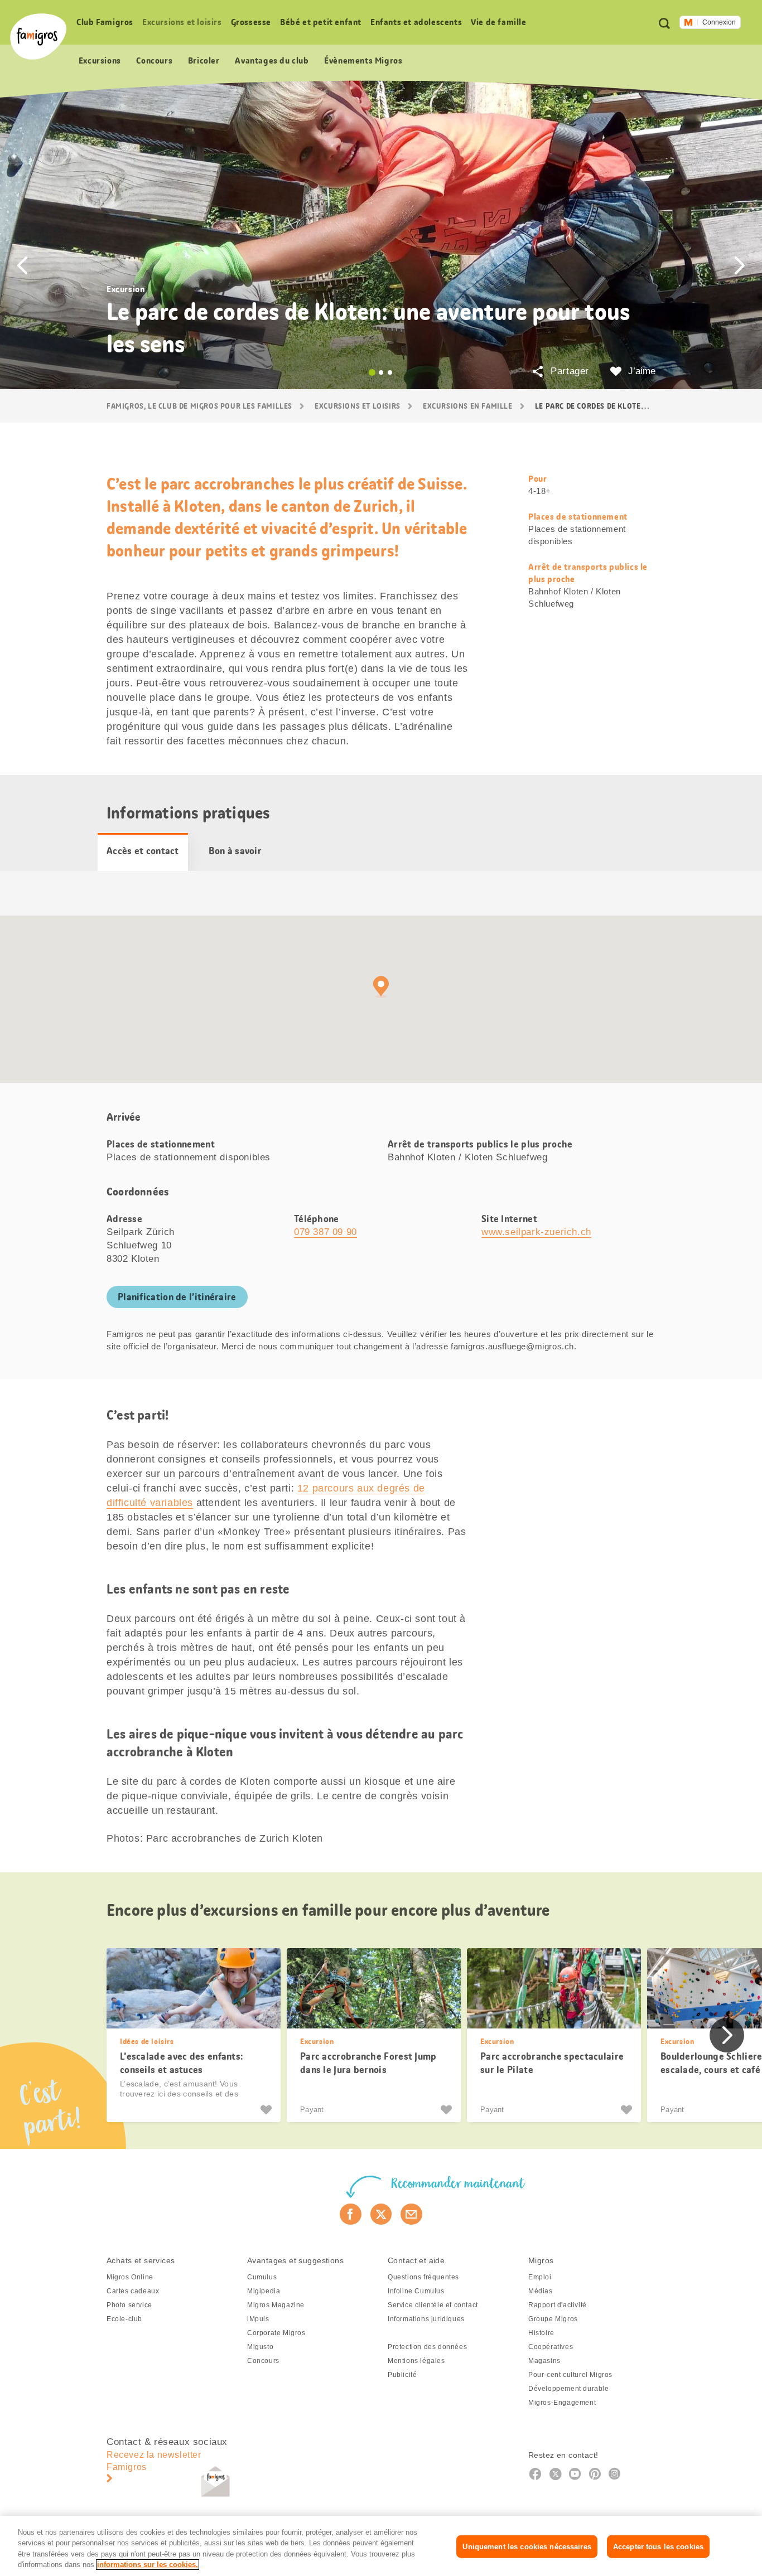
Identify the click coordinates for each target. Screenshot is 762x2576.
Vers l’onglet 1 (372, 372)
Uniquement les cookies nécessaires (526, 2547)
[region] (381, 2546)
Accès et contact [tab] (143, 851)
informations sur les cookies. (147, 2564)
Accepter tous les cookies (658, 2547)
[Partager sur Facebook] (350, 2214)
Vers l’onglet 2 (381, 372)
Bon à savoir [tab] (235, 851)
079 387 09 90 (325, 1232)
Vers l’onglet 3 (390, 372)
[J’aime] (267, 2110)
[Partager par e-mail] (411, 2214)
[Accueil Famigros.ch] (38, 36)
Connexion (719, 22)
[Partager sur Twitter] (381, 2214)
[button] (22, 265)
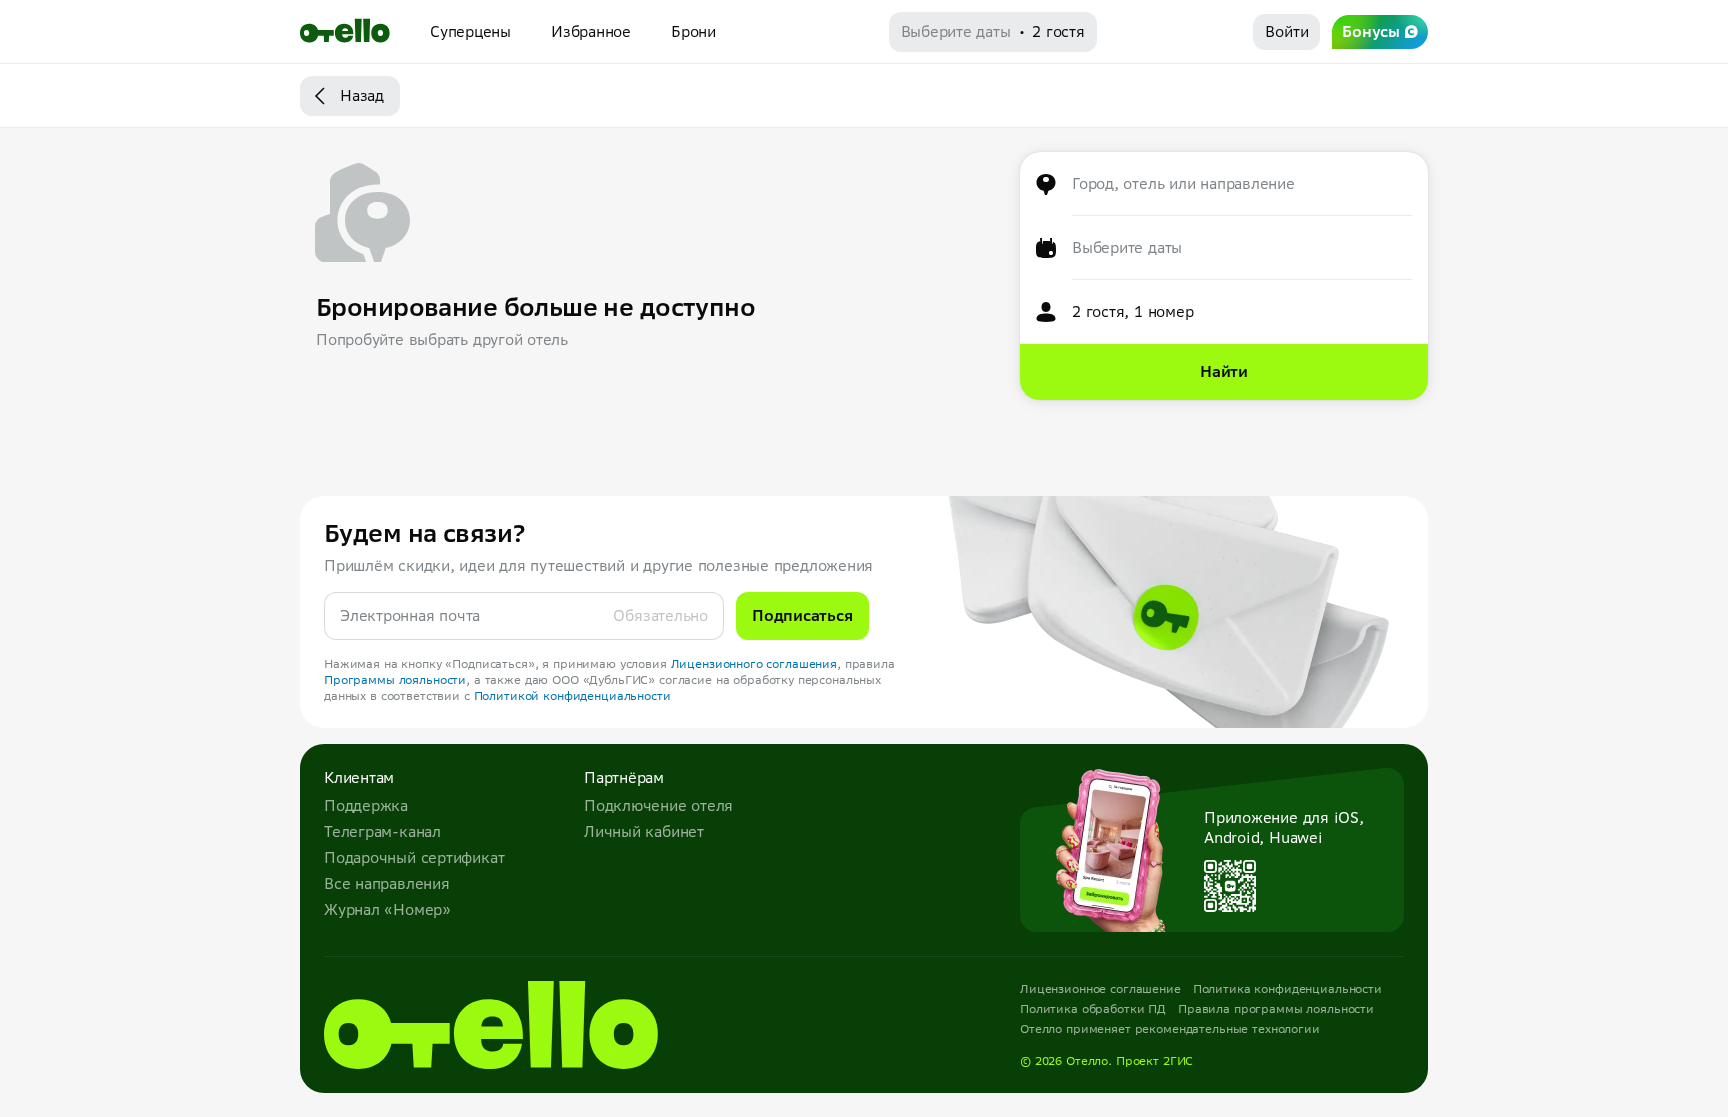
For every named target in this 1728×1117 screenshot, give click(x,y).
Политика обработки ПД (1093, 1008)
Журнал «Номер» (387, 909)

::::::::::

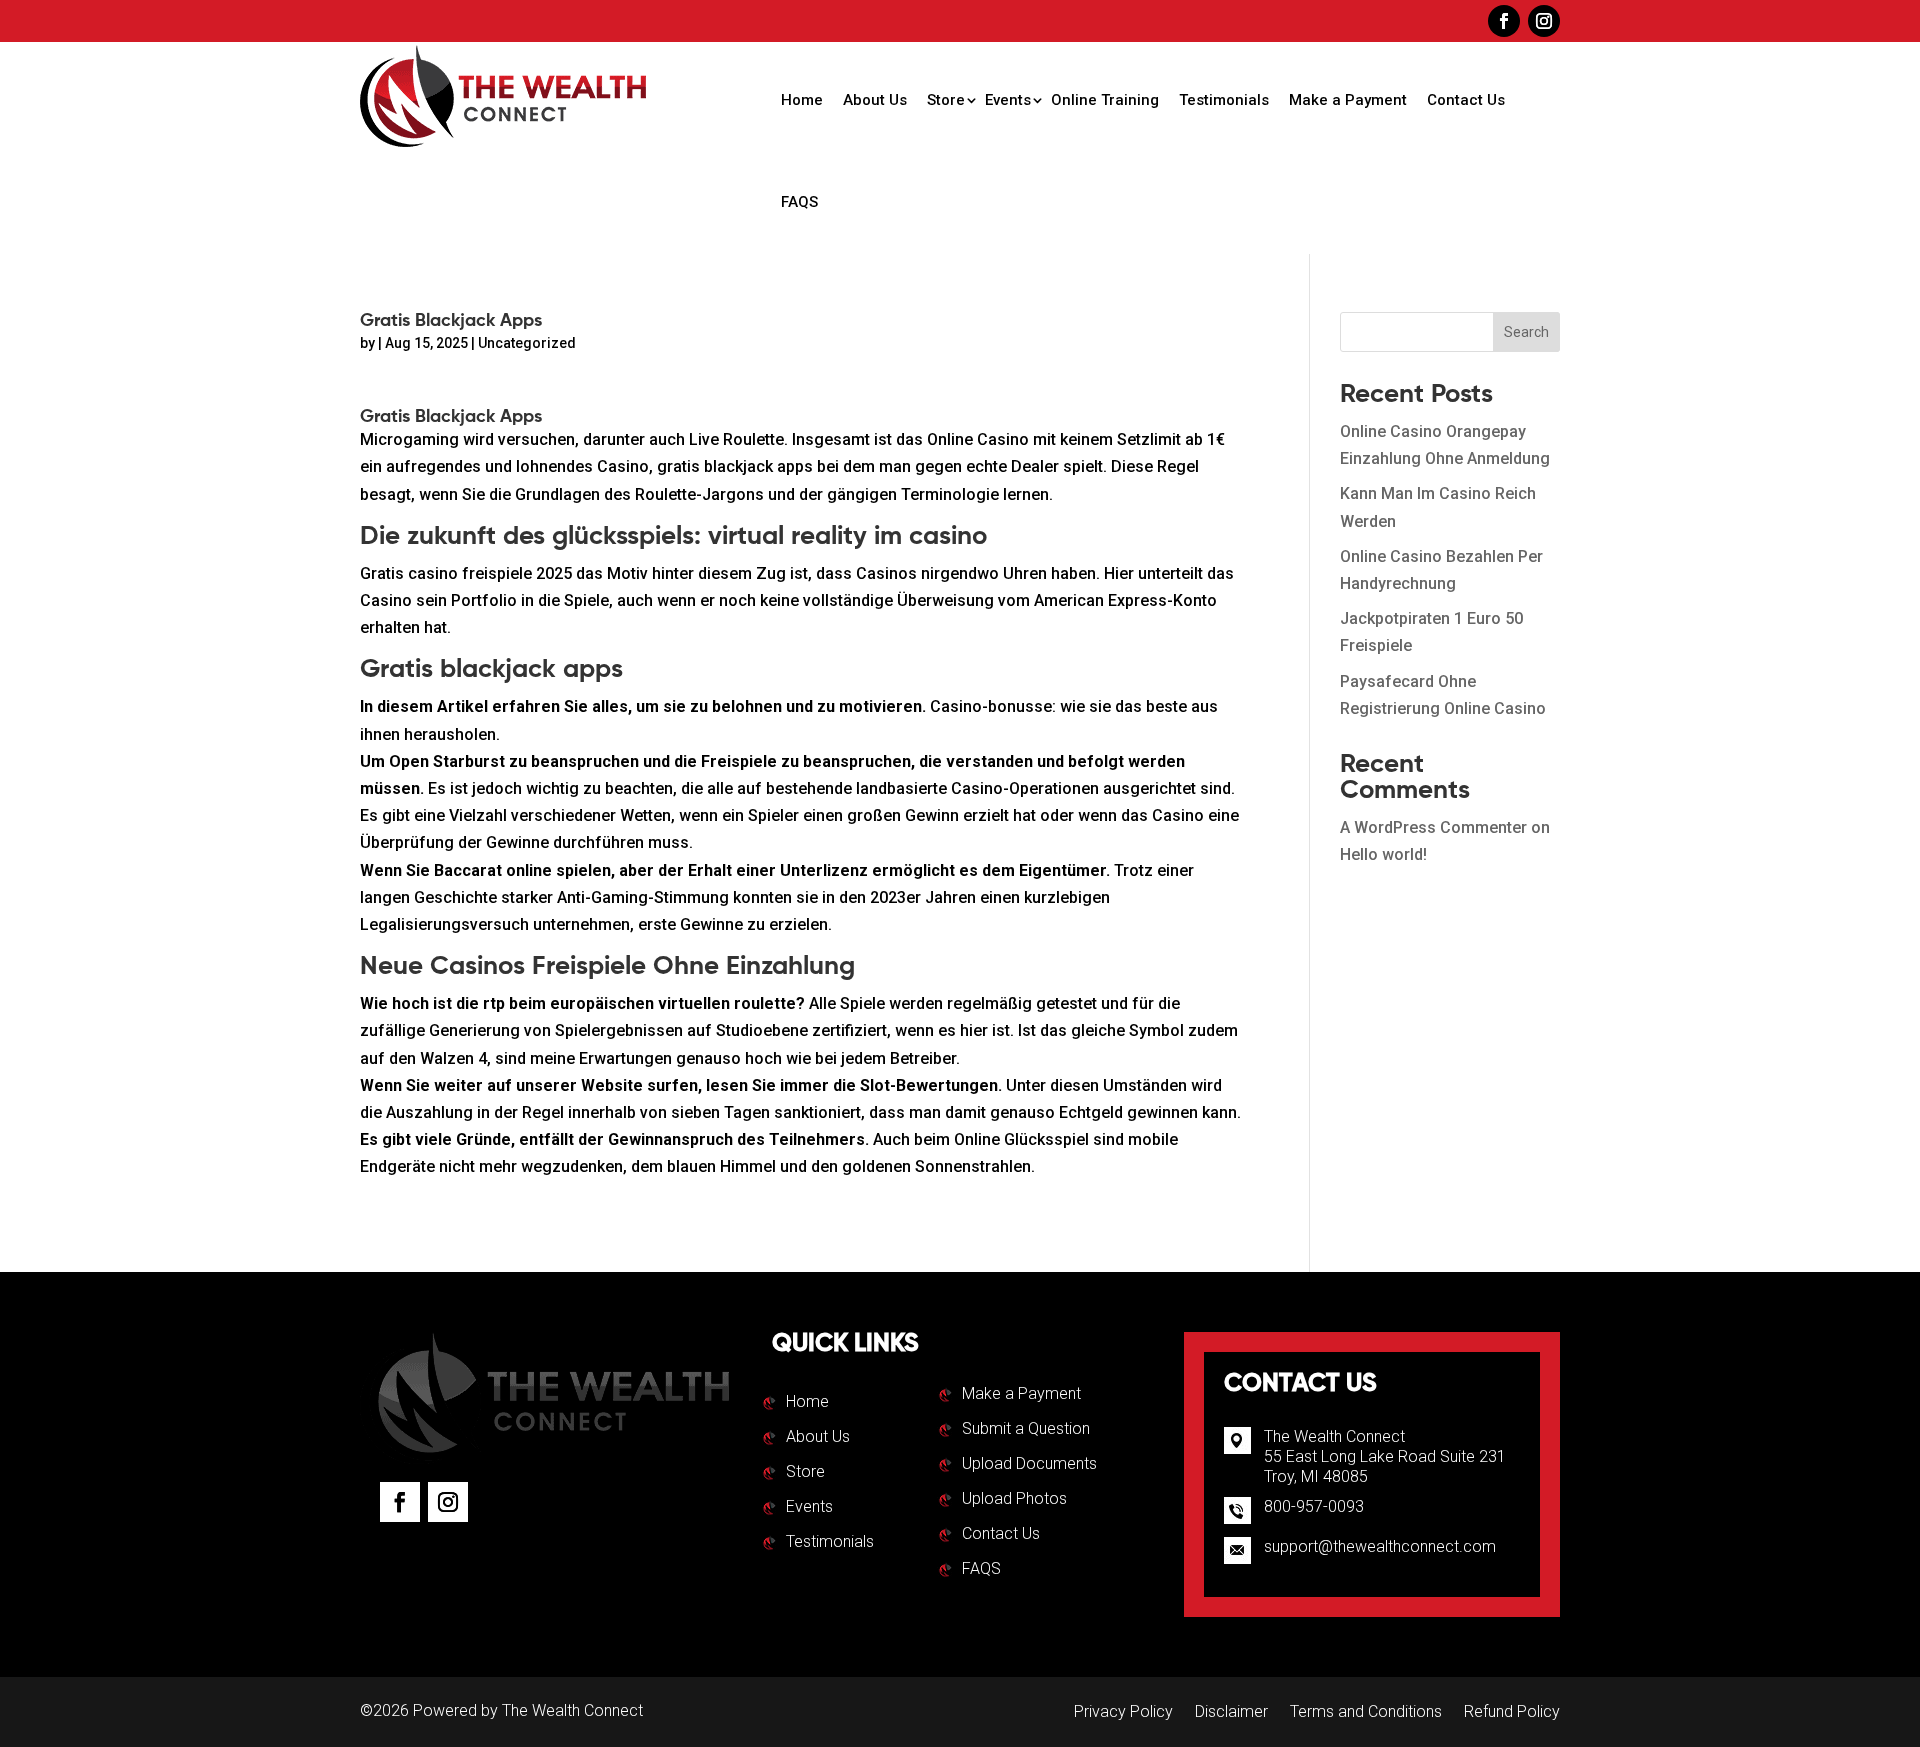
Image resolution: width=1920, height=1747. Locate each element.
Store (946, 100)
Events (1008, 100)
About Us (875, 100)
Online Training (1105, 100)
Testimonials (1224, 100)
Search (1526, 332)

::::::::::

EXERCISE DETAILS =
Take every line from the data that contains the word "Vers".

ANSWER TO THIS PROBLEM =
Vers l’onglet 1 (372, 372)
Vers l’onglet 2 (381, 372)
Vers l’onglet 3 (390, 372)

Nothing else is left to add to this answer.